FOTO ILUSTRASI
MMCNEWS.ID | Dugaan perselingkuhan yang menyeret oknum perangkat desa di Kecamatan Mojoagung, Kabupaten Jombang, berinisial SO, akhirnya bergulir ke ranah hukum.
Langkah tersebut ditempuh warga setelah upaya penyelesaian secara kekeluargaan yang difasilitasi pemerintah desa tidak membuahkan hasil.
Kasus ini menyorot tidak hanya dugaan pelanggaran hukum, tetapi juga persoalan etik aparatur desa serta lemahnya mekanisme pengawasan internal di tingkat pemerintahan desa.
Kepala Desa Karobelah mengaku, bahwa mediasi digelar menyusul aksi protes warga. Dalam forum tersebut, warga menyodorkan dua opsi penyelesaian, yakni pengunduran diri secara terhormat sebagaimana surat pernyataan yang pernah dibuat pada periode kepemimpinan Kepala Desa sebelumnya, atau menempuh jalur hukum.
Namun, alih-alih meredam konflik, pertemuan tersebut justru berujung kebuntuan. Respons terlapor dinilai memicu kemarahan warga.
“SO malah menantang,‘wis lapor-laporno’. Akhirnya warga membawa persoalan ini ke Polsek,” kata Kepala Desa, Kamis (29/1/2026).
Kepala Desa menyebut perkara tersebut kini ditangani Polres Jombang setelah sebelumnya ditangani Polsek. Baik pelapor maupun terlapor telah menjalani pemeriksaan penyidik.
Meski demikian, hingga kini pemerintah desa belum mengambil langkah administratif apa pun terhadap yang bersangkutan. Kades beralasan belum adanya dasar hukum formal untuk menjatuhkan sanksi.

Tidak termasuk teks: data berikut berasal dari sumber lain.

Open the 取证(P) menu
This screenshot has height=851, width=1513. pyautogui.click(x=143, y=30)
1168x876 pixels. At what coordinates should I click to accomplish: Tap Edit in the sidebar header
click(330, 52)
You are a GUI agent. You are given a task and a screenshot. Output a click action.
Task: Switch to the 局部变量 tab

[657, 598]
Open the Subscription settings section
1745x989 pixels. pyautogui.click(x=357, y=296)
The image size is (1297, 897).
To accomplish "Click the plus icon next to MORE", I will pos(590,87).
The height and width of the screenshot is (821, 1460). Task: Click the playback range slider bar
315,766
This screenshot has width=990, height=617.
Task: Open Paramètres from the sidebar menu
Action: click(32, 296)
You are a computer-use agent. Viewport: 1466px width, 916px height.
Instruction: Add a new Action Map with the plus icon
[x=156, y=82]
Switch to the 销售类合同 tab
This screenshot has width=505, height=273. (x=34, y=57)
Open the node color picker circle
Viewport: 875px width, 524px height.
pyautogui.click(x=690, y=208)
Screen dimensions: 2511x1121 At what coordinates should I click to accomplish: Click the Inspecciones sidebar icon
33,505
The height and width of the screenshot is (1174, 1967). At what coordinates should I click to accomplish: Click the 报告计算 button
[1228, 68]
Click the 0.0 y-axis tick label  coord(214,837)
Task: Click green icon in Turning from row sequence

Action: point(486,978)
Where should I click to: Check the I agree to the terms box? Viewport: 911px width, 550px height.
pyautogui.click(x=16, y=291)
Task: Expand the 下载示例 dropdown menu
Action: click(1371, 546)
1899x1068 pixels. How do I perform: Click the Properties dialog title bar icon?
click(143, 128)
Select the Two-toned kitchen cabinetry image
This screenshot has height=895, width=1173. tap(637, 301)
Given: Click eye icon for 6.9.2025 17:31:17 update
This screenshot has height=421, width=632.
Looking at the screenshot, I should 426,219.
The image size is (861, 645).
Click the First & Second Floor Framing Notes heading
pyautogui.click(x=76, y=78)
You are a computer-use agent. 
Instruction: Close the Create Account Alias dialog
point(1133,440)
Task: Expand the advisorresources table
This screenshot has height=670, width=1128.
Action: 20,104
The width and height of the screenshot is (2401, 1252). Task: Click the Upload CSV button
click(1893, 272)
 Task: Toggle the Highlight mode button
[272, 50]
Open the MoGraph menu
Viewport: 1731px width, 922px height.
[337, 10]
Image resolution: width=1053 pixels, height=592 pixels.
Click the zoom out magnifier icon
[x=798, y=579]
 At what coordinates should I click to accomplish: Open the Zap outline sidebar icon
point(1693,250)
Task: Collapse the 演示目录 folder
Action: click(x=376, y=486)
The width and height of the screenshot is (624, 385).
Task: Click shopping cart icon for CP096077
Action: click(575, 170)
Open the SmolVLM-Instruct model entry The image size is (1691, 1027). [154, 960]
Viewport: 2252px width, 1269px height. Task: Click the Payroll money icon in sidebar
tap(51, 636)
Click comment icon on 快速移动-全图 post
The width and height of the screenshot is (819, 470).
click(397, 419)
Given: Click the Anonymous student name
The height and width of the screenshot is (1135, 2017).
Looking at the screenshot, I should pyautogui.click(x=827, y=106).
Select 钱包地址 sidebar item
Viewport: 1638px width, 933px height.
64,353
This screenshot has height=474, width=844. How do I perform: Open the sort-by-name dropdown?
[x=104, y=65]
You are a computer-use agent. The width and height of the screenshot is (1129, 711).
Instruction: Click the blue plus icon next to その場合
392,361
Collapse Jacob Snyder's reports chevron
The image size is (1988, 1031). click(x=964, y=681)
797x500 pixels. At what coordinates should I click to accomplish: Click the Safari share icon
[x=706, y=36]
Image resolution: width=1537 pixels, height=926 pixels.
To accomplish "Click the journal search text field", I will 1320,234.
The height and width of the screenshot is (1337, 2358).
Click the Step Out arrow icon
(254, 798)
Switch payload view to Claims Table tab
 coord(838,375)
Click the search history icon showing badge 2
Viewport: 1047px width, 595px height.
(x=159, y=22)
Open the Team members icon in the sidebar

“Saya tidak bisa mengambil keputusan sepihak. Dasar administratif harus berupa surat resmi dari Polres, Kejaksaan, atau Pengadilan”, katanya.
Sikap menunggu tersebut menuai pertanyaan, mengingat dugaan pelanggaran etik aparatur desa tidak selalu harus bergantung pada putusan pidana.
Apalagi, menurut pengakuan pelapor, dugaan hubungan terlarang itu disebut telah berlangsung bertahun-tahun dan beberapa kali terendus warga.
Di sisi lain, beredar isu adanya dugaan “pengondisian” perkara di tingkat penegak hukum. Namun, pemerintah desa mengaku belum menerima informasi resmi terkait hal tersebut.
Sementara itu, Camat Mojoagung Anjik Eko Saputro menyatakan belum dapat memberikan penilaian sebelum memanggil Kepala Desa untuk klarifikasi.
“Saya belum bisa berkomentar. Besok baru akan memanggil Pak Kades untuk klarifikasi kronologisnya,” ujarnya.
Kasus ini mencuat setelah anak perempuan dari perempuan yang diduga terlibat memergoki kejadian mencurigakan di dalam rumah pada Senin (15/12/2025) sekitar pukul 09.30 WIB. Ia mengaku mendengar suara dari kamar ibunya, padahal tidak ada anggota keluarga lain di rumah.
Situasi semakin mencurigakan ketika pintu kamar tidak segera dibuka. Dalam kondisi panik, ia berteriak meminta pertolongan dengan menyebut kata “maling”.
Tak lama kemudian, seorang pria yang diduga SO keluar dari kamar dan melarikan diri ke arah belakang rumah.
Peristiwa tersebut dilaporkan ke Polres Jombang pada 17 Desember 2025. Hingga kini, perkara masih dalam tahap penyelidikan.
Pelapor menyebut dugaan hubungan terlarang tersebut bukan kali pertama terendus.
“Sudah sekitar lima tahun. Ketahuan empat kali, tapi yang ada bukti baru kali ini,” ungkapnya dengan nada kesal.
Kasus ini kembali membuka diskusi publik mengenai batas antara proses pidana dan tanggung jawab etik aparatur desa, serta sejauh mana pemerintah desa dan kecamatan menjalankan fungsi pengawasan terhadap perangkat di bawahnya.
Hingga berita ini diturunkan, belum ada keterangan resmi lanjutan dari pihak kepolisian maupun pemerintah desa terkait langkah konkret penanganan etik dan administratif terhadap terlapor.